- _STORED DATA_
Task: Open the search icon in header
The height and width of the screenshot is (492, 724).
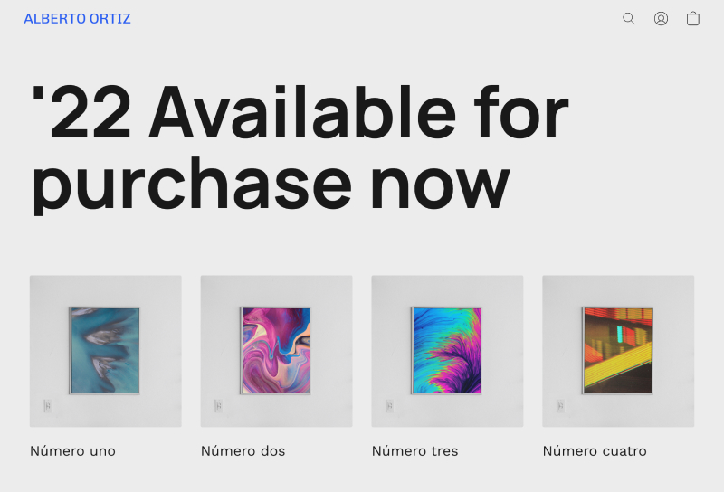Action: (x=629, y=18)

--

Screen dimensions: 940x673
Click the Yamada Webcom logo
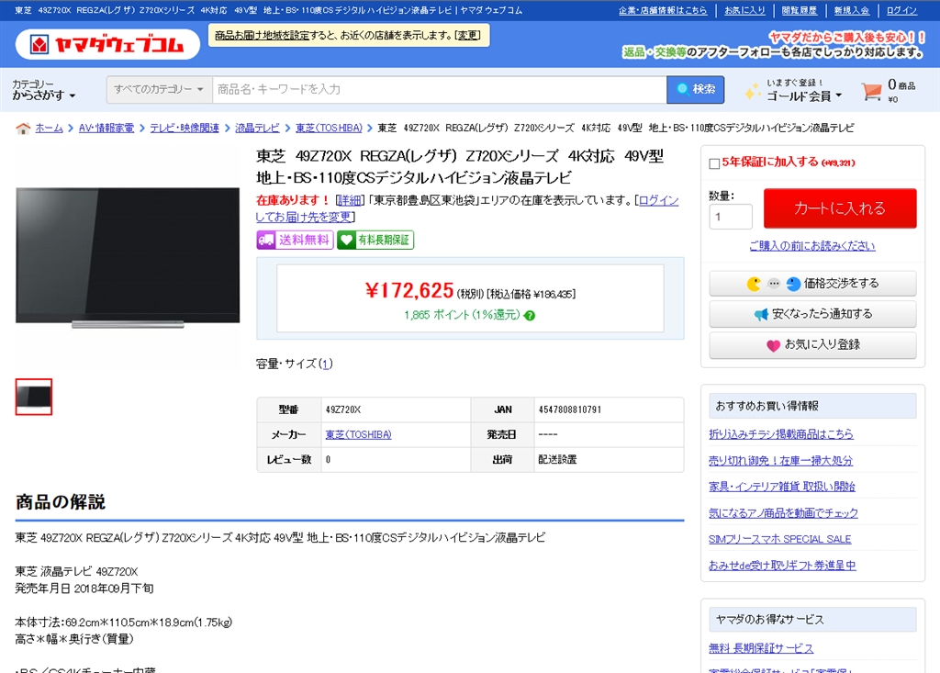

- _TASK ITEM_
Which lines run from the one holding "Screen dimensions: 940x673" through the one holding "Click the Yamada Webcom logo" in the records above? Repeat them exactly, both included, and nothing more.

- _RESPONSE AREA_
Screen dimensions: 940x673
Click the Yamada Webcom logo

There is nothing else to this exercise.